There are two morals to this little history lesson. The first one is pretty obvious: standards of what is considered safe and legal design change with time. Laws change as a matter of course, and engineers need to be aware of any changes in laws that affect their firm's products or services. But always staying just barely legal is not usually the best position for either a company or an individual. The best engineering looks ahead of the present legal environment to combine what new technology offers with desirable features that make products safer as well as better. And if you widen the concept of safety to include broader public goods such as less environmental pollution or less fossil fuel consumed for a given output, the range of potential engineering development grows even wider.

The second moral is related to the first: even if laws and technology change, changes in behavior don't always follow. It took a combination of public-awareness campaigns and legal sanctions to get most (not all!) drivers to buckle up. Many today would view the emission of leaded-gas fumes from a 20-mpg 1955 vehicle as at least as dangerous as the absence of seat belts. Many cars sold today get no better mileage than this, and the main reason is not technology, but buyer preference.

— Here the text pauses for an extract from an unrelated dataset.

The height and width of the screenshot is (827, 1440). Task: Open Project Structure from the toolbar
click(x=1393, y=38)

There is a debate going on today about how we in the U. S. can reduce our dependence on foreign oil imports. Some favor increasing mandatory federal fleet mileage standards, but auto manufacturers have shown how they can "game" that system in the past. Others take the view that as gasoline becomes more expensive, Americans will just naturally start buying more fuel-efficient cars. A third answer is to radically increase the taxes on gasoline to more accurately reflect the "externalities" of driving gas-hog vehicles: the cost of importing oil, the cost military measures to stabilize the Middle East, the hidden costs caused by air pollution, and the highway-construction costs associated with more cars on the roads, period.

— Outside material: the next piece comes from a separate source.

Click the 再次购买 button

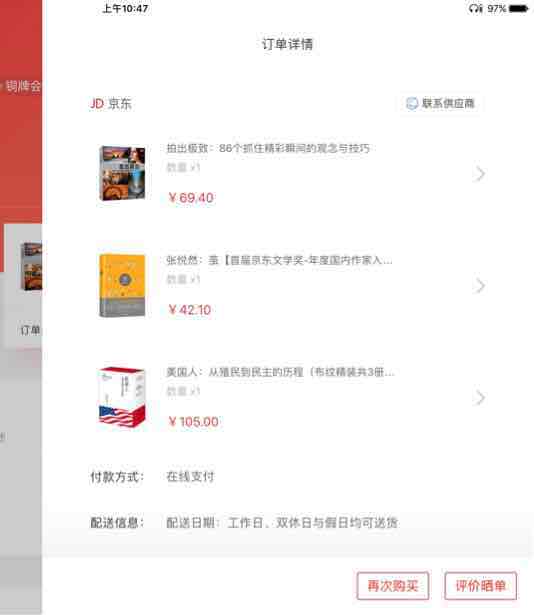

While the means vary, the goal is the same: to change the way drivers behave toward driving and cars. And changes in behavior usually come slowly, if at all. But given the right combination of suitable new technology, economic incentives, and what for lack of a better word can be called the cultural factor, people can change the way they behave pretty fast. With most drivers having cell phones, it's trivially easy to call 911 when you see a road accident, and help can arrive much faster than when someone had to find a pay phone and call the local authorities. If the desire to help others wasn't there, all the cell phones in the world wouldn't do any good. But before it was so easy, the Good Samaritan who would undertake either to drive for help or to stop and render aid was not that common.

That sort of thing was probably not in the minds of cell-phone designers, but it is an unexpected benefit. Engineers can intentionally look for such benefits and design them into new projects, but only if they take a wider view of the ways their work will be used and consider the human factors as well as the purely technical ones.

We still haven't taken the '55 Olds out on the road. The brakes need a little work yet. But when we do, it will only be for special occasions, perhaps car shows, where we can show younger generations what dangers their parents faced in the bad old days of primitive technology. And will today's 20-somethings in their Honda Civics look adventurous and risk-taking, or profligate and careless about the environment, to their grandchildren? Only time will tell.